Many studies have tried to create correspondences directly from original images by extracting visual descriptors on dense grids throughout an image. While researchers want to create a deep local feature matcher for detector-free approaches, studies highlight the below-mentioned issues preventing this from happening: 

  1. A convolution neural network (CNN) is often used as the foundational feature extractor in detector-free approaches, followed by Transformer layers to capture long-range relevance for creating trustworthy correspondences. It appears that deep feature interaction in later phases suffers from a gap between the global receptive field of the Transformer and the local neighborhood of CNN. 
  2. Conflicts arise in scenes with recurrent geometry patterns or symmetrical structures due to CNN’s translation invariance. To address this problem, conventional detector-free techniques employ absolute position encodings before Transformer layers. Nevertheless, this position information would be lost as the depth of the Transformer layers increased. 
  3. Researchers mention that network depth is more important than network width. 

A new study by the National Natural Science Foundation of China introduces DeepMatcher. This deep local feature-matching network generates features that are more human-intuitive and easier to match for accurate correspondence with reduced computational complexity. 

Initially, the researchers used a convolutional neural network (CNN) to produce pixel tokens with enhanced properties. Then they applied a Feature Transition Module (FTM) to help bridge the gap between CNN’s locally aggregated feature extraction and Transformer’s global receptive field feature extraction. They constructed a deep network using a Slimming Transformer (SlimFormer) that improves long-range global context modeling within and across images. 

For robust long-range global context aggregation, SlimFormer uses vector-based attention to efficiently handle pixel tokens with linear complexity. Additionally, each SlimFormer is encoded with a relative position to represent relative distance information, which increases the network’s communicative prowess, especially at higher layer depths. To further mimic human behavior, SlimFormer employs a layer-scale method that allows the network to adaptively integrate message exchange from the residual block. This allows the network to obtain new matching information each time an image pair is scanned. 

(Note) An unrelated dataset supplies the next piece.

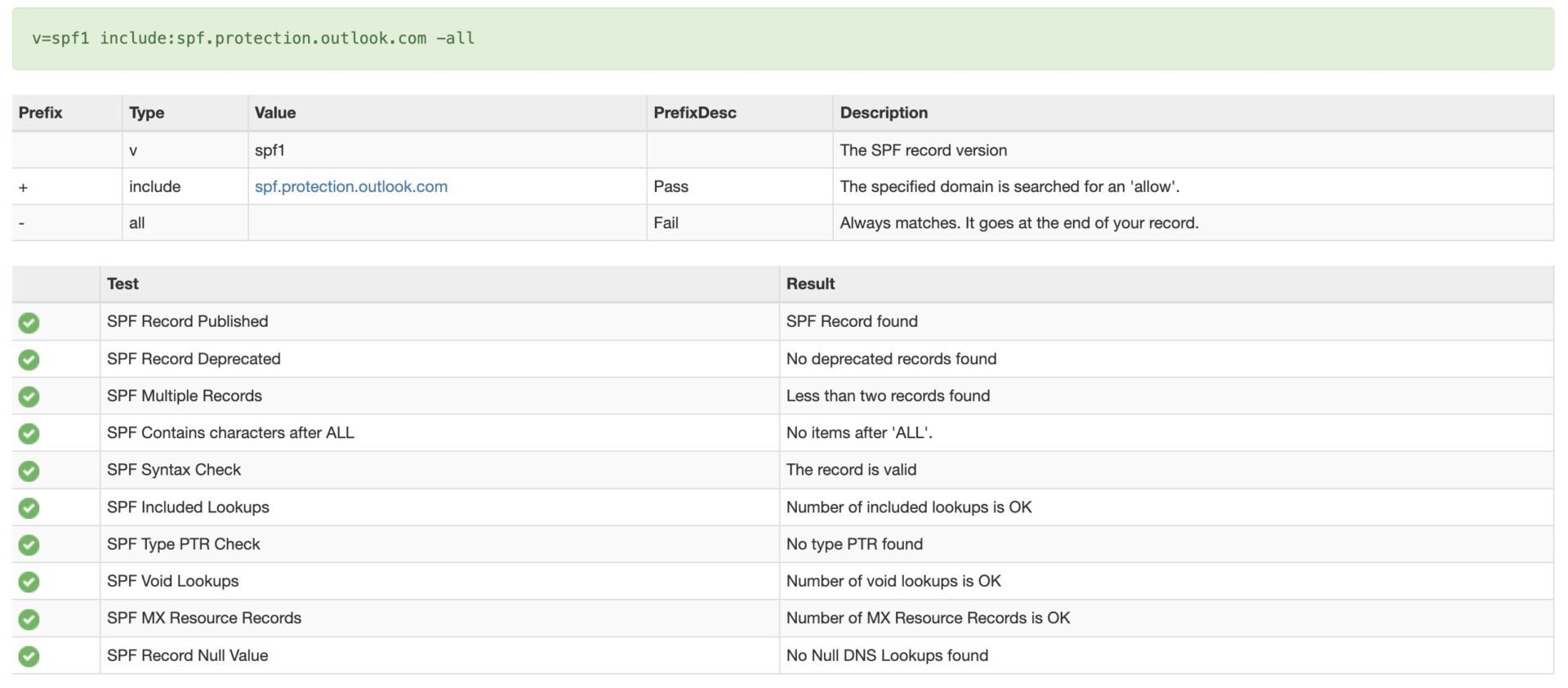The image size is (1568, 688).
Task: Click green check icon for SPF Record Published
Action: [x=29, y=323]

DeepMatcher learns the discriminative characteristics to build dense matches at the coarse level using the Coarse Matches Module by repeatedly interleaving the self and cross-SlimFormer (CMM). Finally, they see match improvement as a hybrid classification/regression problem. Therefore, they develop Fine Matches Module (FMM) to predict confidence and offset simultaneously, leading to reliable and precise matches.

Check out the Paper and Github. All Credit For This Research Goes To the Researchers on This Project. Also, don’t forget to join our Reddit PageDiscord Channel, and Email Newsletter, where we share the latest AI research news, cool AI projects, and more.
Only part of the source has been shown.